Digital Humanities

DH2010

King's College London, 3rd - 6th July 2010

[Image: KCL Photo Collage]

[Image: London Photo Collage (Somerset House; Globe Theatre; Millennium Bridge; Tate Modern)]

Does Size Matter? Authorship Attribution, Small Samples, Big Problem

See Abstract in PDF, XML, or in the Programme

Eder, Maciej
Pedagogical University, Krakow, Poland
maciej_eder@poczta.onet.pl

The aim of this study is to find a minimal size of text samples for authorship attribution that would provide stable results independent of random noise. A few controlled tests for different sample lengths, languages and genres are discussed and compared. Although I focus on Delta methodology, the results are valid for many other multidimensional methods relying on word frequencies and "nearest neighbor" classifications.

In the field of stylometry, and especially in authorship attribution, the reliability of the obtained results becomes even more essential than the results themselves: failed attribution is much better than false attribution (cf. Love, 2002).

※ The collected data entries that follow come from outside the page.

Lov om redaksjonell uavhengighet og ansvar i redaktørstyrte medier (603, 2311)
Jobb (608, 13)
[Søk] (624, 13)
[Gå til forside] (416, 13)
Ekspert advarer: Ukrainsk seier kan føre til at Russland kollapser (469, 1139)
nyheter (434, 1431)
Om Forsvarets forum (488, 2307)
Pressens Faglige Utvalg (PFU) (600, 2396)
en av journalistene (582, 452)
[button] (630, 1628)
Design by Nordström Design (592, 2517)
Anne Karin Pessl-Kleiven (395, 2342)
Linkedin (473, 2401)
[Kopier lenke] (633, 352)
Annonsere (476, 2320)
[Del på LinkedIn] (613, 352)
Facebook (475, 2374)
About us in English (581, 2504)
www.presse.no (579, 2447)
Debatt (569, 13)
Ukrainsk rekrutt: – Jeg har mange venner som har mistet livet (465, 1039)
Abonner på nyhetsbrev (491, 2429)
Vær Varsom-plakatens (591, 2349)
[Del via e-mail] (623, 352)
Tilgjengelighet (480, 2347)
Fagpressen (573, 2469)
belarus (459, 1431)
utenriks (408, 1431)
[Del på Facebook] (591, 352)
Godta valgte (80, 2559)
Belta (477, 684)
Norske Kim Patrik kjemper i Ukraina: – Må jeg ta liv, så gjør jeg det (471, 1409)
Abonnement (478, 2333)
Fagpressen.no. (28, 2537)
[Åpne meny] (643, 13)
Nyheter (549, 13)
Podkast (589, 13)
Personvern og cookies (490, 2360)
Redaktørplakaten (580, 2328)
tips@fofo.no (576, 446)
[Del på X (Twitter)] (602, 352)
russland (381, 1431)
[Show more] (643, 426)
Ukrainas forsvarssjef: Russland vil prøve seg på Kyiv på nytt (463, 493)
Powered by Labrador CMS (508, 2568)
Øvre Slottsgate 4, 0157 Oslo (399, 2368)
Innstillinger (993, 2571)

However, while dozens of outstanding papers deal with increasing the effectiveness of current stylometric methods, the problem of their reliability remains somehow underestimated. Especially, the simple yet fundamental question of the shortest acceptable sample length for reliable attribution has not been discussed convincingly.

In many attribution studies based on short samples, despite their well-established hypotheses, convincing choice of style-markers, advanced statistics applied and brilliant results presented, one cannot avoid a very simple yet uneasy question: whether those impressive results could be obtained by chance, or at least positively affected by randomness? This question can be also formulated in a different way: if a cross-checking experiment with numerous short samples were available, would the results be just as satisfying?

Hypothesis

It is commonly known that word frequencies in a corpus are random variables; the same can be said about any written authorial text, like a novel or poem. Being a probabilistic phenomenon, word frequency strongly depends on the size of the population (i.e. the size of the text used in the study). Now, if the observed frequency of a single word exhibits too much variation for establishing an index of vocabulary richness resistant to sample length (cf. Tweedie and Baayen, 1998), a multidimensional approach – based on several probabilistic word frequencies – should be even more questionable.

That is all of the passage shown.